Material:
==========

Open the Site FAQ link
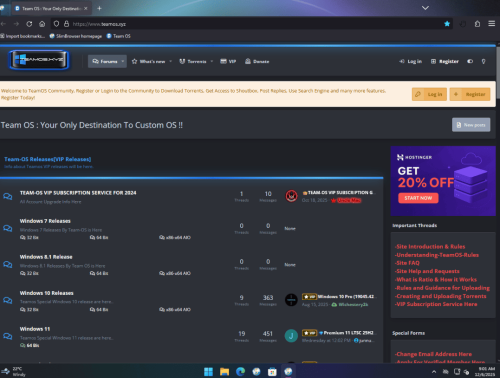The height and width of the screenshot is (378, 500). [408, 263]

==========

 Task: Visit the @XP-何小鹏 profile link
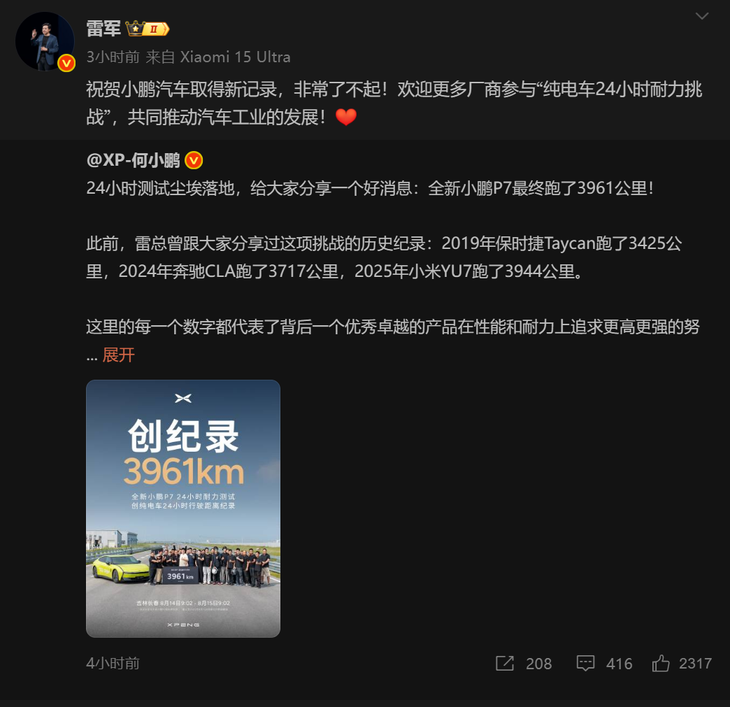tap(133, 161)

==========

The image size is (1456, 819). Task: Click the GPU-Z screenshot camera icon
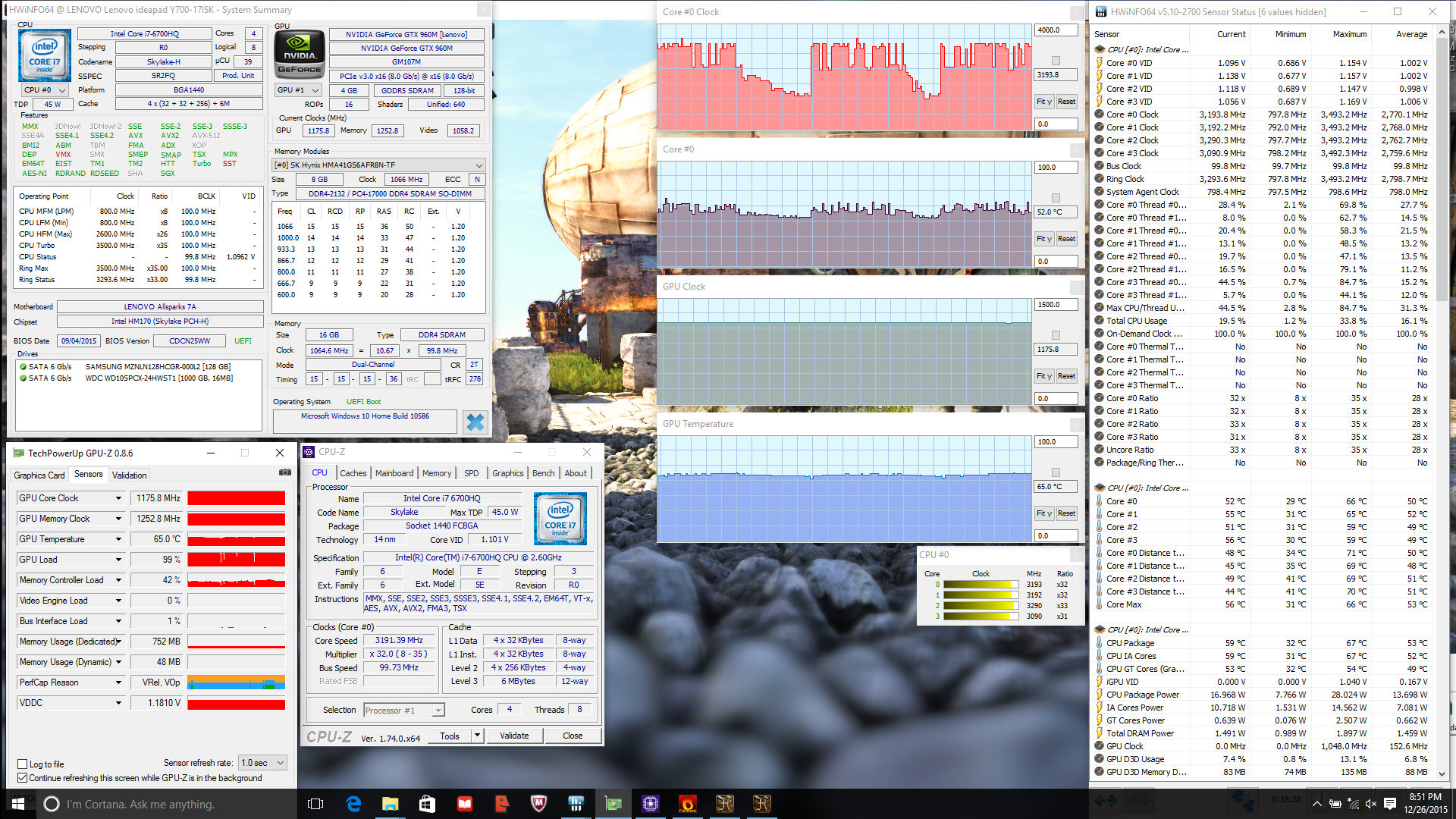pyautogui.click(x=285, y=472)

==========

Aim of the exercise: Rewrite the records from the line with "The image size" up to and including the line with "pyautogui.click(x=285, y=472)", changing "camera icon" to "capture button" and keeping everything else the same. Leave the pictures out of your answer.

Response to this task:
The image size is (1456, 819). Task: Click the GPU-Z screenshot capture button
pyautogui.click(x=285, y=472)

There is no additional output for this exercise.